Comment by Sandy Hendrix on December 2, 2014 at 11:12am

Hugs and strength to you today Jane...

Comment by Jane P on December 2, 2014 at 11:06am

In Loving Memory of My Child

Danielle Clara Marie Provost

April 26, 1987 – December 2, 2012

 

The Band Perry

If I Die Young

 

If I die young, bury me in satin

Lay me down on a bed of roses

Sink me in a river at dawn

Send me away with the words of a love song

 

Lord, make me a rainbow, I’ll shine down on my mother

She’ll know I’m safe with you when she stands under my colours

And life ain’t always what you think it ought to be

Ain’t even grey, but she buries her baby..........

 

Comment by Adrianne on December 2, 2014 at 12:23am
I'm struggling with this Christmas more than any of the others. I read what you all write and my heart is with you all. I can't find any words. Just tears.
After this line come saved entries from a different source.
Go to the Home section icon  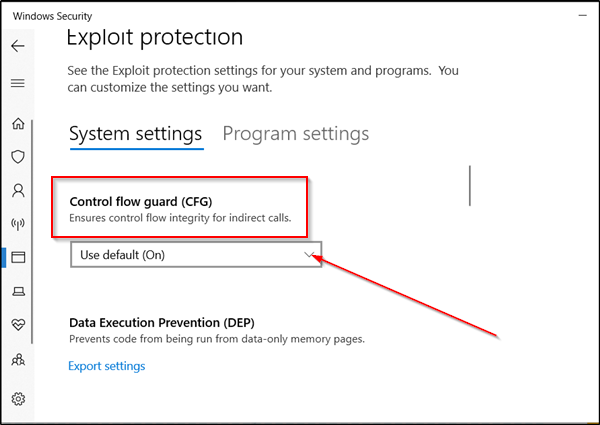pos(18,123)
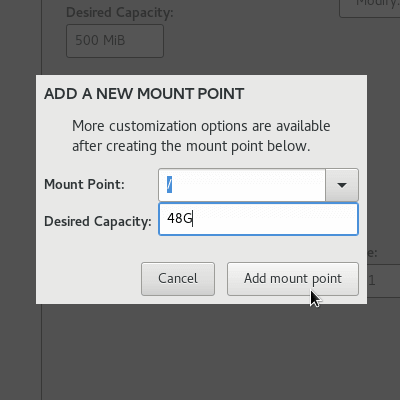Open the Mount Point dropdown arrow
The width and height of the screenshot is (400, 400).
(x=342, y=185)
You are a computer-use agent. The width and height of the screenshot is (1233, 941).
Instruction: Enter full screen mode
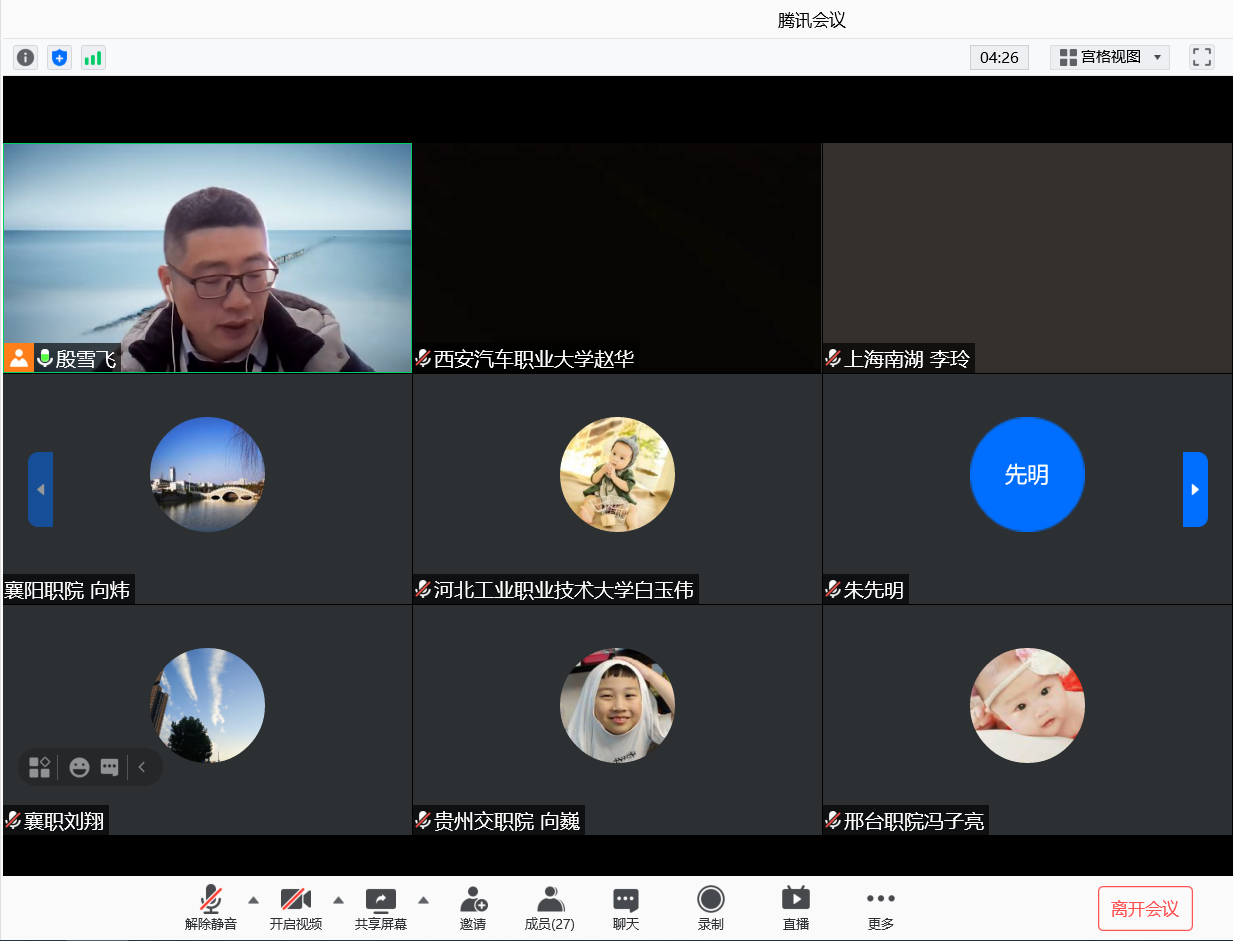[1201, 57]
For us all.
Comment by Sandy Hendrix on December 1, 2014 at 2:56pm

Oh Michelle, it would be my wish also, nobody should have to go through this.  That will be so hard, mine will be in May and I'm not looking forward to it.  I also wish that I could focus on his life and not the drugs that controlled him.  It's all I can think of.  Hugs and love to us all.
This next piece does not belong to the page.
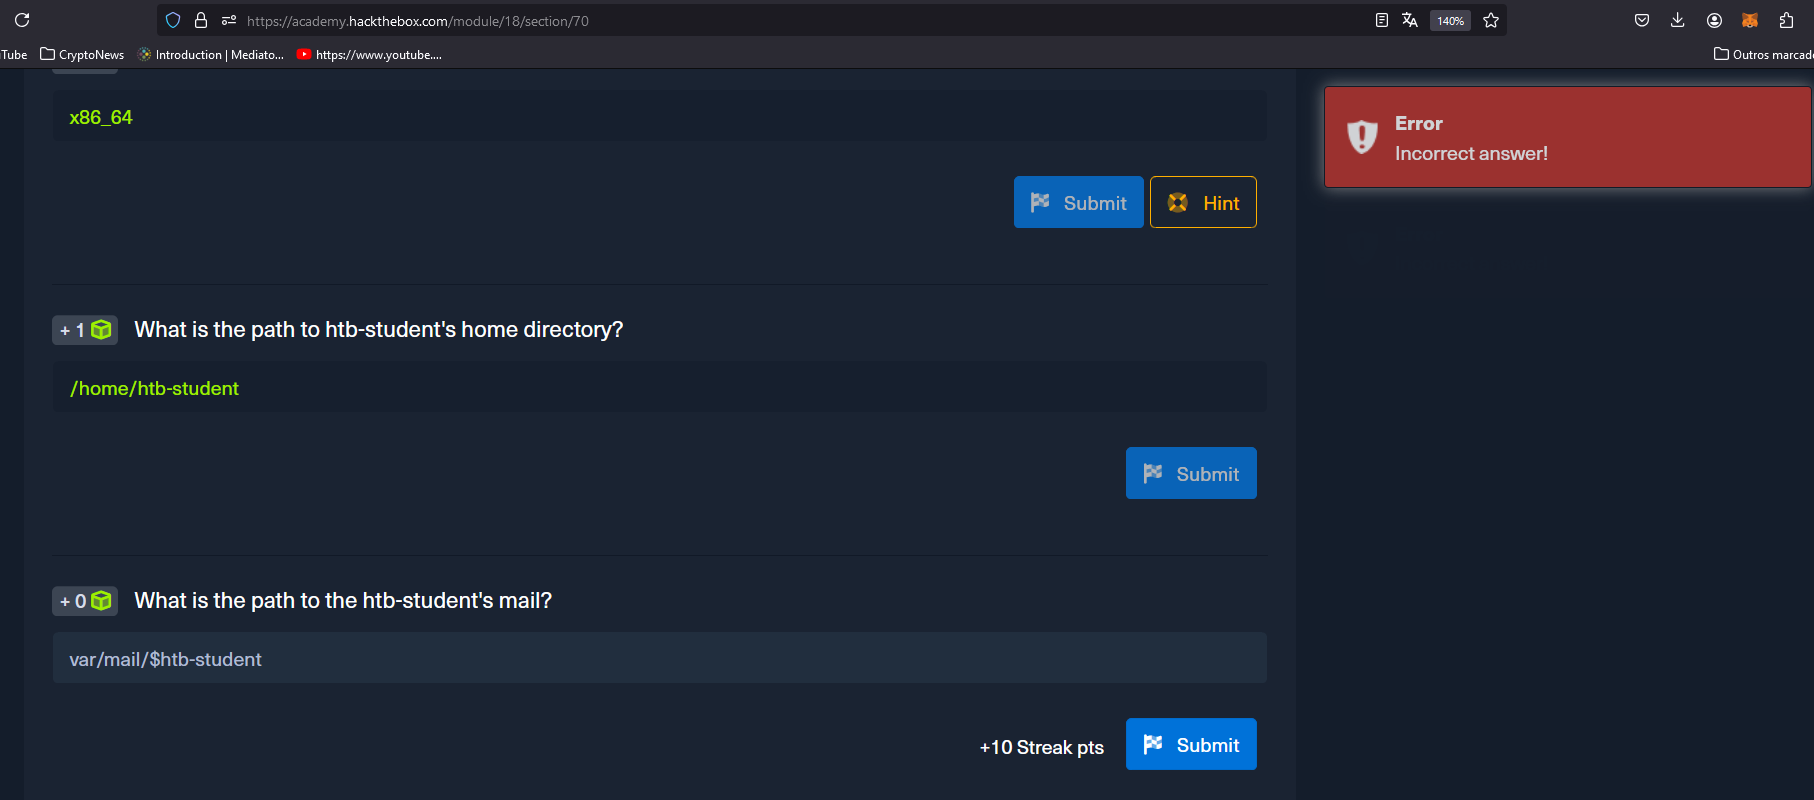Screen dimensions: 1814x800
Task: Expand the Outros marcadores bookmarks folder
Action: click(x=1763, y=54)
Comment by Michelle H on December 1, 2014 at 2:28pm
Connie, Tracy, Sandy, Dolly, and ever other dear person on this site, I ache when I read of your pain. I wish none of us had to experience the death of our child(Ren). This is my son's birthday month. Can I bring myself to focus on his life rather than his death?
Comment by Sandy Hendrix on December 1, 2014 at 1:57pm

Yea it's pretty awful, I've been leaving early every day and I just sit in my office and wait for the time to go by.  I have some vacation at Christmas (yuck).  I've worked here a long time so they are very supportive but I get paid hourly and I just bought a new car (that I could barely afford anyway, lol). I'm so mad about that, if I could have seen this coming I sure wouldn't have.  I definitely cannot concentrate today, it's so bizarre, you just feel so out of it, nobody understands but all of my friends here. I don't think you can understand the magnitude of the pain and loss if you haven't been through it.  I was thinking about you yesterday Tracy... do you mind me asking how long your son had been into drugs? My ordeal started about 4 years ago.

Comment by Tracy Huston on December 1, 2014 at 12:26pm
Bless your heart hon I can't image working after 5 weeks. I wasn't able to do anything at 5 weeks. Couldn't concentrate. Cried all the time. Wish you could take more time off. Don't you have vacation or anything? I know your job is protected for a few months
Comment by Sandy Hendrix on December 1, 2014 at 11:30am

It's Monday, 5 weeks this morning.. I could hardly come to work, I can't stand to be here around normal, happy people.  I saw a guy on a bike who looked just like Randy, I am dying inside.  You are right Ammy, the pain gets worse as each day becomes more of this awful reality.  I thought I was stressed out last February when he went to rehab...at least there was hope then. I am trying to hold it together for my 20 year old daughter as I know she's in so much pain as well.  It's so awful just trying to make it through the day.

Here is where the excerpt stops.